─── Excerpted passage

It is widely accepted that since the advent of the Industrial Revolution the earth has warmed significantly, and as our populations and consumption habits have soared so has our insatiable demand for energy increased. We are exponentially burning fossil fuel to our detriment, risking our own and our children's future in destroying the plants and animals which provide our sustenance. Consumption feeds us and also depletes us. An unbalanced planet, missing its essential species can not feed us. A violent world ravaged by weather can not protect us and it will see our demise from both spiralling war and disease.
I can understand the unwillingness of economic powerhouses to commit to reducing global warming especially when consensus is betrayed by mistrustfulness and their own selfish objectives. No one wants to lose their place. The problem with playing politics is time. There is no more time.
I don't understand skeptics. What is in it for them? I know some religious people are expecting the second coming, an end of this sinful world to be supplanted by a theocratic utopia, an image of heavenly peace and beauty. They portend global warming as largely prophesied and as a necessary condition of the revelation, horseman of the apocalypse and all that tripe. I hear their thinking, "why delay the inevitable. Bring on the pestilence. My unreserved faith in god is all the salvation I need, god will take care of everything." They have always pinned their hope to the after life, driven by delusions of grand mansions and vestal virgins that await the faithful.
Then there are those other fallacists who live purely by economics. How wrong are these people? Are they so myopic that they confuse burning lethal energy as profit. What profit is there in values that perpetuate materiality at the expense of peace or happiness? Where is the good in misery, starvation, and slavery.
These are surely the signs of the monster, capitalism. What a wonderful world it pretends to be for those who are strong enough to survive with money and power. After the slaves are gone who will pay the taxes? Unless for money sake, I can not fathom the arguments which allay renewable energies over coal and nuclear.
Eventually, we must put our dynamism into renewables. So why not get started now in a big way instead of being so superficial about actually doing something we know is the right action? Surely one thing humanity can do well is rise to a challenge.
My voice is all I have to add to a chorus of people who believe whether we are late or not we must act to preserve our beautiful earth.

──────
─── Extracted entries

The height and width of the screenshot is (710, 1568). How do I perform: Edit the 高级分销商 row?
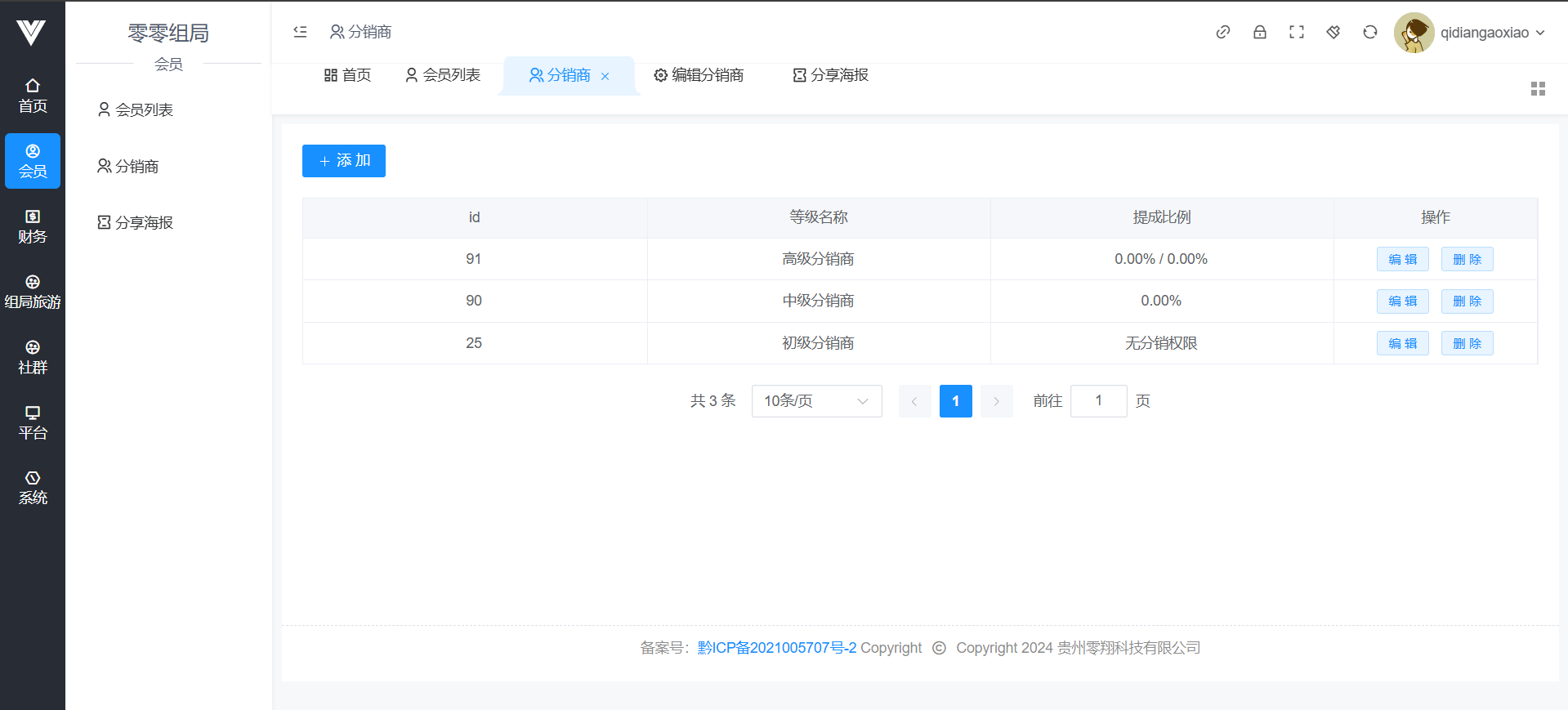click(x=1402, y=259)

──────
─── Extracted entries

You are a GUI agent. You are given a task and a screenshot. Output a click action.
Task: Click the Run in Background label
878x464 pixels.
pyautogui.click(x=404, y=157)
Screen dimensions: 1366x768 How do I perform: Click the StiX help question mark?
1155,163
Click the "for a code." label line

──────
─── Extracted entries

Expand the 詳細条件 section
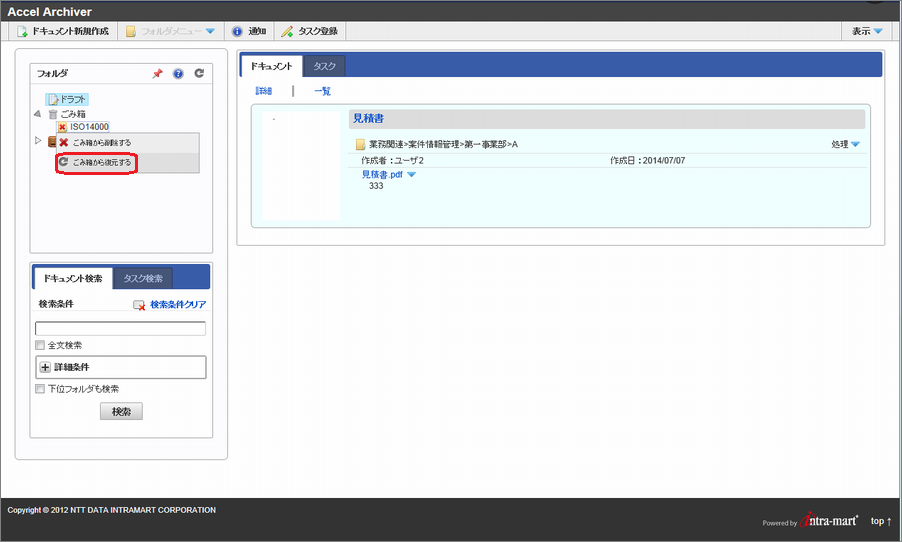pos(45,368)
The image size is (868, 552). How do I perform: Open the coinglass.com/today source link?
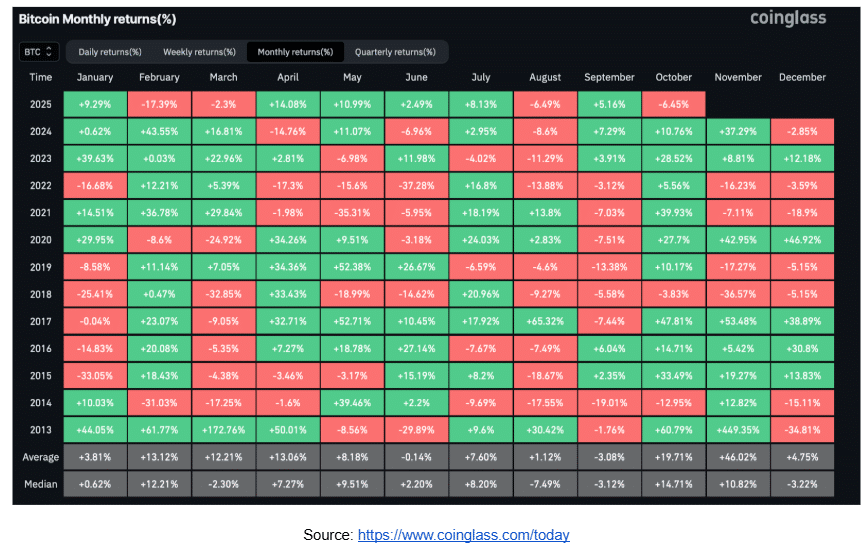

──────

__Task details__: Decide whether each statement agrees with the essay on global warming: (a) the earth has warmed significantly since the Industrial Revolution, (b) there is still time for politics to settle the matter, and (c) the writer prefers coal and nuclear to renewables. Answer yes or no for each, and quote the deciding words of the essay. The material placed after the essay on global warming has nothing to do with it.

__Result__:
(a) Yes: "since the advent of the Industrial Revolution the earth has warmed significantly"
(b) No: "There is no more time."
(c) No: "Eventually, we must put our dynamism into renewables."